Trip’s eyebrows raise, impressed.

“Ah, but she could feel you,” he explains. “She sensed where you were.”

“Feeling and hearing are two different things,” Elizabeth insists, and Trip throws his head back to laugh.

“You’re just like your mother,” he says, wiping at his eyes for dramatic effect. “Particular.”

Elizabeth’s face narrows into a suspicious frown.

“Is that bad?”

“Noooooo,” Trip draws out. A presence has appeared in the doorway, he notices. When he raises his eyebrows at her T’Pol steps in, coming just inside the room but no further. “Were your ears burnin’?” he asks her, smiling. T’Pol’s expression remains serene.

“My ears experienced no such sensation.”

Trip ignores her response, still smiling.

“She’s lyin’,” he whispers down to Elizabeth, loudly enough that his words would carry perfectly clearly even for a human’s inferior hearing. “She heard us talking about her and got curious, I’m sure of it.”

“I assure you, I did not,” T’Pol says firmly, but not impatiently. When Elizabeth giggles, hiding a smile behind her hand, T’Pol makes no moves to chastise her.

“It’s just like I told you,” Trip says to Elizabeth, a conspiratorial air between the two of them as he leans in. “She can always hear you.”

Elizabeth glances up to her mother, as if for confirmation. T’Pol offers her nothing more than a raised eyebrow. One almost might have thought she was smiling, though, just the slightest bit. If it were possible for a Vulcan to do such a thing.

“I was just tellin’ Miss Elizabeth about the day she was born,” Trip explains, directing his words towards T’Pol. Her eyebrow raises again — curiosity, this time.
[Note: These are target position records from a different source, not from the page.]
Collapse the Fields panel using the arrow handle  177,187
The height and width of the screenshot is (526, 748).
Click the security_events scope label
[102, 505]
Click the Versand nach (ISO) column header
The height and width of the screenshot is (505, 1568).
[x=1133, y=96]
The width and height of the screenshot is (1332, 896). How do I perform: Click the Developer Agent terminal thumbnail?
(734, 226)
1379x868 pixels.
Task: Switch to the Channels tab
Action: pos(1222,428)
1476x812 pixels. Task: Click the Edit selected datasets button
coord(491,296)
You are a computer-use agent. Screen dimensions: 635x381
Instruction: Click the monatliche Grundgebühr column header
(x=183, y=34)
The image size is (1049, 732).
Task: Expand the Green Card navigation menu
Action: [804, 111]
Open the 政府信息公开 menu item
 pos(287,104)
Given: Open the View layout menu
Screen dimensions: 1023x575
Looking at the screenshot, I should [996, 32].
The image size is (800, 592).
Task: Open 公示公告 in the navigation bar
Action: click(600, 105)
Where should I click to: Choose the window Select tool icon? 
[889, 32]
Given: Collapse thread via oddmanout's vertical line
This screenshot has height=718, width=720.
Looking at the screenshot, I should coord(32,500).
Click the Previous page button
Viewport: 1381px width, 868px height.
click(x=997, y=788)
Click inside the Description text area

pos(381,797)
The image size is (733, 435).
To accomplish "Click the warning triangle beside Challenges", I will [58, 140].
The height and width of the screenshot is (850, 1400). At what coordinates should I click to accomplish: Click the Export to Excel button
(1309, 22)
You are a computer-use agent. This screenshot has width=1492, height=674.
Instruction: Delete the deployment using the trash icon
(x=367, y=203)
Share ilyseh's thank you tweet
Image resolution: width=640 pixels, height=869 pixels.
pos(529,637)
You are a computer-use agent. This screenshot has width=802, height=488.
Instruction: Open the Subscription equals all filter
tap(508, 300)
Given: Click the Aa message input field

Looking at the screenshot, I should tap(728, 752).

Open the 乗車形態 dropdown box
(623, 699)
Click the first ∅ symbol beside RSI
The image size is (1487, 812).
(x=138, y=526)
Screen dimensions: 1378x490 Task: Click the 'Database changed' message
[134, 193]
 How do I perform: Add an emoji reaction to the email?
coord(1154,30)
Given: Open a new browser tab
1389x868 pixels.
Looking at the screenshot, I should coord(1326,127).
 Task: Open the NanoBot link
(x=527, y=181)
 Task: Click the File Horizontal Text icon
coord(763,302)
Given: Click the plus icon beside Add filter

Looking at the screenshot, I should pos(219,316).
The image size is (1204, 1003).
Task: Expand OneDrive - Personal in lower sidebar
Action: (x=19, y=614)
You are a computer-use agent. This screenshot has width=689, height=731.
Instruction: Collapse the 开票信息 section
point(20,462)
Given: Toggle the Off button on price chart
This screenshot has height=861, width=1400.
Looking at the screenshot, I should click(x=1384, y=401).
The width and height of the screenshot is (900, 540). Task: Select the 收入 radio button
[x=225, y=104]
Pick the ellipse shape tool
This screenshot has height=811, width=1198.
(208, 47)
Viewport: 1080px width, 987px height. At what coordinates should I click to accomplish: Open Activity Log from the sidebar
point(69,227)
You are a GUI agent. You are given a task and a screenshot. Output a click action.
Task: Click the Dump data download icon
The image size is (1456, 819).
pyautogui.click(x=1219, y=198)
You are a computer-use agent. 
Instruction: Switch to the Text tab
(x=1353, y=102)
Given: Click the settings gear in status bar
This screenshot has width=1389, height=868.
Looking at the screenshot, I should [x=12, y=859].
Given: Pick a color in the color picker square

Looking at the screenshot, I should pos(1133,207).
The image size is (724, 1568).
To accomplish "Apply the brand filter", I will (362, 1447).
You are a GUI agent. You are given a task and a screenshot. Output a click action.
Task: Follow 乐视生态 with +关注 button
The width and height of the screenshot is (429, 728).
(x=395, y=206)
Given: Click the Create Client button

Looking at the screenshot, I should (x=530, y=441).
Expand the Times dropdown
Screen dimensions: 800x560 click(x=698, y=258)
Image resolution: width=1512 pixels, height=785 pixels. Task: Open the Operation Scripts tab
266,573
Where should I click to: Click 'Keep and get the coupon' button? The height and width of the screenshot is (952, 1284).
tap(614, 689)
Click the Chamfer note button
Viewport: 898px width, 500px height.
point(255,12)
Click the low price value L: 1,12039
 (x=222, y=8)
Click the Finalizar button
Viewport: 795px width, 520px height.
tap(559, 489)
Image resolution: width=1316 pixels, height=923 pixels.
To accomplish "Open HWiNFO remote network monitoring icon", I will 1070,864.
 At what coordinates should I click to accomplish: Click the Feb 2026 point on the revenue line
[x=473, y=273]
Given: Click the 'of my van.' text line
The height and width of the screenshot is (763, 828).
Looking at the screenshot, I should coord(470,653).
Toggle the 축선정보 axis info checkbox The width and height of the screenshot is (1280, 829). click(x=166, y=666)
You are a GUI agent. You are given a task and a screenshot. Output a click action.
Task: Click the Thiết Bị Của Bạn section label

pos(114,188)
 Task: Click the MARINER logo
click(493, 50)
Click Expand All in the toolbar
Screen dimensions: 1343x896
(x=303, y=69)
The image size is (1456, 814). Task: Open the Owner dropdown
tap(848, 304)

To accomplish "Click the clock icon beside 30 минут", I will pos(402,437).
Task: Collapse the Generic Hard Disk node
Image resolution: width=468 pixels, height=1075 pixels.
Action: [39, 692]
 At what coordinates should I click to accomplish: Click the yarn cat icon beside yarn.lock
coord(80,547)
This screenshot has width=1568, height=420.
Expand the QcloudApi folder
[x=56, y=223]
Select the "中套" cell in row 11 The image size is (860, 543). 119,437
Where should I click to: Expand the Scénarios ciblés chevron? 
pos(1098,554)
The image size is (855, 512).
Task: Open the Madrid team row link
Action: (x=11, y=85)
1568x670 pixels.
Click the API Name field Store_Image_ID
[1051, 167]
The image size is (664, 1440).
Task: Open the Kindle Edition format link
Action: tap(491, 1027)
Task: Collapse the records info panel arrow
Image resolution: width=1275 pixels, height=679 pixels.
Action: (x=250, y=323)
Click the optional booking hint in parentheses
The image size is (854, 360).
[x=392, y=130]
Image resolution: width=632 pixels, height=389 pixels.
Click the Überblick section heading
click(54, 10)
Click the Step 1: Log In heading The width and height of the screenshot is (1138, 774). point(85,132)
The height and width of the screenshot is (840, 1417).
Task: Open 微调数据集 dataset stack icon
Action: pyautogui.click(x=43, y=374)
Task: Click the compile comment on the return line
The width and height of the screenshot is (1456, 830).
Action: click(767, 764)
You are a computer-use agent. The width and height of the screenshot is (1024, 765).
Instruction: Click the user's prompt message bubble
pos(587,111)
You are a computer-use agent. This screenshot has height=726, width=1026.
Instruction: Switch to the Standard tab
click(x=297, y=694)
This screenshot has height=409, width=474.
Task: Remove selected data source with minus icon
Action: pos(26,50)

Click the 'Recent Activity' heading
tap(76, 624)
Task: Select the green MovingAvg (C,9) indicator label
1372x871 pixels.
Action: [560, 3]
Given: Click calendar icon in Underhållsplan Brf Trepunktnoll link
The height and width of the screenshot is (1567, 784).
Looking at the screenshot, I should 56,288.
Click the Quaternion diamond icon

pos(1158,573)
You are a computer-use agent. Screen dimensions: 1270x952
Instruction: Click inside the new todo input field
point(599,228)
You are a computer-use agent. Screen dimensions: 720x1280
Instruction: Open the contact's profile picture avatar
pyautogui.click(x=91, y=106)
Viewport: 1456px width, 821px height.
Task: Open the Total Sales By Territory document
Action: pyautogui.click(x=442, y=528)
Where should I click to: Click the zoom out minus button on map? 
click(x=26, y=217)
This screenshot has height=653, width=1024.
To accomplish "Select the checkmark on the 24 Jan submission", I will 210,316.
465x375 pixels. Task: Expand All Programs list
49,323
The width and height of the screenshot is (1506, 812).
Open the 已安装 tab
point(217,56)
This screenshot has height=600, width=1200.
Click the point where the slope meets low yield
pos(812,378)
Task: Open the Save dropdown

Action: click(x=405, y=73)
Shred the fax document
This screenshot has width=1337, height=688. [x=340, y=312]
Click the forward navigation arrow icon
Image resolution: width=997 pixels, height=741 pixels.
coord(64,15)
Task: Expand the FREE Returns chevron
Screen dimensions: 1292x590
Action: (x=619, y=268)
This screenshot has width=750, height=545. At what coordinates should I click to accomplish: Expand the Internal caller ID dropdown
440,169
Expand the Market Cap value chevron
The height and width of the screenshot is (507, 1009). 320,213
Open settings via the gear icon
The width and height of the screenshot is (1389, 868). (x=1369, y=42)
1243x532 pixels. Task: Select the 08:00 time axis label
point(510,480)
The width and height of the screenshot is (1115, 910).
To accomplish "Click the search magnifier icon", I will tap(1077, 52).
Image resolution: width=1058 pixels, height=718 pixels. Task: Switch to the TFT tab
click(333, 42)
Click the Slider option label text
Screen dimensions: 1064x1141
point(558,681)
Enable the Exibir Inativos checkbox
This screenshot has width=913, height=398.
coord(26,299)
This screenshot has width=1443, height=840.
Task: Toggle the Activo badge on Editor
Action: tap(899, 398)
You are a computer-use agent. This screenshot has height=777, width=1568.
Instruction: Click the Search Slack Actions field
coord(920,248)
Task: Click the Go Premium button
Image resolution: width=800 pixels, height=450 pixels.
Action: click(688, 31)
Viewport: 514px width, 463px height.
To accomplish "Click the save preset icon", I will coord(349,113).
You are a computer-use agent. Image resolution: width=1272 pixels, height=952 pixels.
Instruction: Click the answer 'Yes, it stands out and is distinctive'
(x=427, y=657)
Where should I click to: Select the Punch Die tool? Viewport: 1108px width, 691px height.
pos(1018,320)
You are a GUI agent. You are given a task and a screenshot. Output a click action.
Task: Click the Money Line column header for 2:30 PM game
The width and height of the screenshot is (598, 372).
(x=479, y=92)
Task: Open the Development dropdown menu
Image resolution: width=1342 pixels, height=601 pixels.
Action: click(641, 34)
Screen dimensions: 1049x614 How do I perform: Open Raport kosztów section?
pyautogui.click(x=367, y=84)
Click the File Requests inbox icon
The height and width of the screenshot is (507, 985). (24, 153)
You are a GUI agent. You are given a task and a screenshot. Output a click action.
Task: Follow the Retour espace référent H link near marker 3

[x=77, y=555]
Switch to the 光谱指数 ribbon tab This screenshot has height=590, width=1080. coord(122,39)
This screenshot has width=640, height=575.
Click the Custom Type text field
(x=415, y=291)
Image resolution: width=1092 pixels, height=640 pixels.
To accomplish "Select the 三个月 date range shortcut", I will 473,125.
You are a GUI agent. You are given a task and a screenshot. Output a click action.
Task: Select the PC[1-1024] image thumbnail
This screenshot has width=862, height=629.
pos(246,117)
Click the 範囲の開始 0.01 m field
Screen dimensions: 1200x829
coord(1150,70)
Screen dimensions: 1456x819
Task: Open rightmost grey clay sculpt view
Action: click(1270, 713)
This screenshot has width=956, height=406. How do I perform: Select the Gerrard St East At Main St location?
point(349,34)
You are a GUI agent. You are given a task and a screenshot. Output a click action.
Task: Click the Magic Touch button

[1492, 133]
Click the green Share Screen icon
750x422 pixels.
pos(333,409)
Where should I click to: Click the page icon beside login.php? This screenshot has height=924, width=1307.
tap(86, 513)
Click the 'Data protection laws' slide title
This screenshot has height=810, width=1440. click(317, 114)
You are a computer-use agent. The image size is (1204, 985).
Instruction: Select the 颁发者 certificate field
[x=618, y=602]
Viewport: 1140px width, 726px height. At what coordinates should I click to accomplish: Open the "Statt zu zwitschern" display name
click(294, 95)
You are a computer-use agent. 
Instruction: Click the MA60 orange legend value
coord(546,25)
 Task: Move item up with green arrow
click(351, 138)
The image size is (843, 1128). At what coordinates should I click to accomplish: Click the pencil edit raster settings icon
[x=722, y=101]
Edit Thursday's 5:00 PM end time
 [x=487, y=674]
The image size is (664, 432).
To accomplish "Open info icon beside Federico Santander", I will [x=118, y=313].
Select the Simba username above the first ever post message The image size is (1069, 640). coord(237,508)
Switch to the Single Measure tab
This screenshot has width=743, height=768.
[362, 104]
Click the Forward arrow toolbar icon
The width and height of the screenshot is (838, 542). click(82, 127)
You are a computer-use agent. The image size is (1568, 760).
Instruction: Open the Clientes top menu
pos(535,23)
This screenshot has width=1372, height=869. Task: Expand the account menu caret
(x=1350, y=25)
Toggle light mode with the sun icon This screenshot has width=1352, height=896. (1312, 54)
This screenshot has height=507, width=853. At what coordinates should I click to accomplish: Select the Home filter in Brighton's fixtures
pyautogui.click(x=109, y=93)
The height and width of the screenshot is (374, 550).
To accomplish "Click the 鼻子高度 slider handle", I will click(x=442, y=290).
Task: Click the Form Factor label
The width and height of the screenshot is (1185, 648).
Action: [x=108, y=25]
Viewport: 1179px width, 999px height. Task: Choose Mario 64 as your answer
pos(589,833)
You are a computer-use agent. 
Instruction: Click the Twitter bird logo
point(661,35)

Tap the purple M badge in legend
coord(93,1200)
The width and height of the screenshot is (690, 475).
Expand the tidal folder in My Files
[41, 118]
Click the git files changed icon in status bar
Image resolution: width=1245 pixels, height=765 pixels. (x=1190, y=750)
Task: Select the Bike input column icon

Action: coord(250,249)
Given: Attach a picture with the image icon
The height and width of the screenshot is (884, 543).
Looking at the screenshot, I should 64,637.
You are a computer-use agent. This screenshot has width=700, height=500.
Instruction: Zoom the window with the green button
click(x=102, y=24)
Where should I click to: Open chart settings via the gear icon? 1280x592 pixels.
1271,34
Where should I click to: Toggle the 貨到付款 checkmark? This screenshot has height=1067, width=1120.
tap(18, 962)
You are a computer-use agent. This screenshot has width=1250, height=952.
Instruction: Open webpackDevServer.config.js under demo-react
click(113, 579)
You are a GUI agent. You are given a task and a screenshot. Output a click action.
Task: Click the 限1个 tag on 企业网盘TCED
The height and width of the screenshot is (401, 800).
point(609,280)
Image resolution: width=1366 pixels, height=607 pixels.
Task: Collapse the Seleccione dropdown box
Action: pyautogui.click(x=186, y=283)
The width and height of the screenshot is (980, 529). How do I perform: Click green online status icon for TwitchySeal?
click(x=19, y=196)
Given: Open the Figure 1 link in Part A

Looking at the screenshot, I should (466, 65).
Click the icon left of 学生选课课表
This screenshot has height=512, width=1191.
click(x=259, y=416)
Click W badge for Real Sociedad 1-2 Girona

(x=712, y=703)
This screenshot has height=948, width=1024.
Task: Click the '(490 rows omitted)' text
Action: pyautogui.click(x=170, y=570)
Maybe worry. “The day we found her,” Trip clarifies blithely, not seeming at all concerned that those were, in fact, two totally different days. “You know. Underground.”

Elizabeth’s eyes widen.

“I was underground? Why?”

On a usual day, T’Pol would perhaps gently warn Elizabeth against interrupting a conversation between two adults. Tonight she moves closer smoothly, coming forward to perch on the edge of the bed, her hip resting against Trip’s knee. He moves his hand to set it in the crook of her elbow, offering a firm squeeze. Elizabeth squints suspiciously at his face, oblivious to the gesture.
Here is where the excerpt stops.